Exercise: Only some lines are wanted: please transcribe exactly those from the one containing "Check the USB connection icon" through the end of the data, pictures excluded.
*** Opening of Records supplied ***
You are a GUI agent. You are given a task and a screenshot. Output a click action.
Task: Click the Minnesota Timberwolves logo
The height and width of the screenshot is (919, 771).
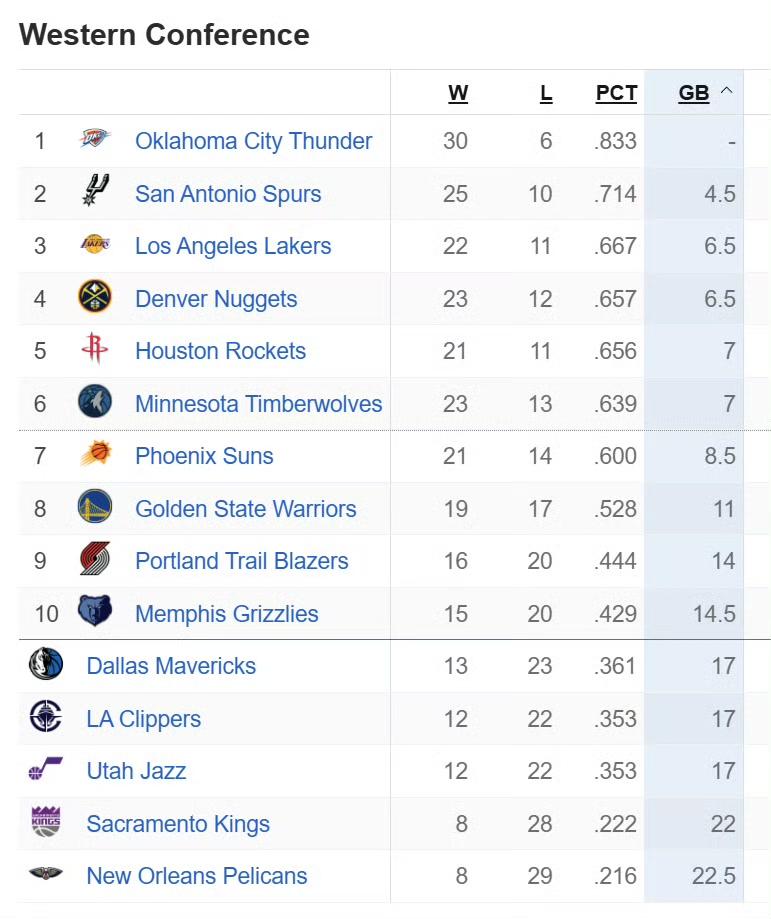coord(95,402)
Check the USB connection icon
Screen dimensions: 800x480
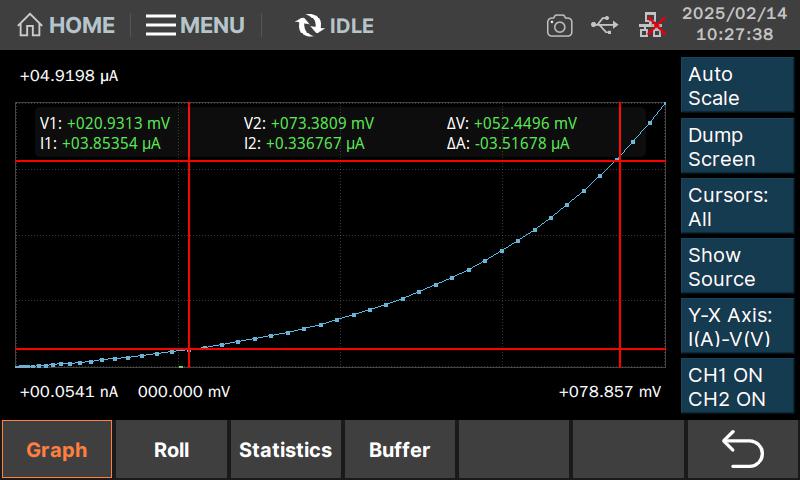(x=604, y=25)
*** Close of Records supplied ***
Solution to this task:
Check the USB connection icon
Screen dimensions: 800x480
(x=604, y=25)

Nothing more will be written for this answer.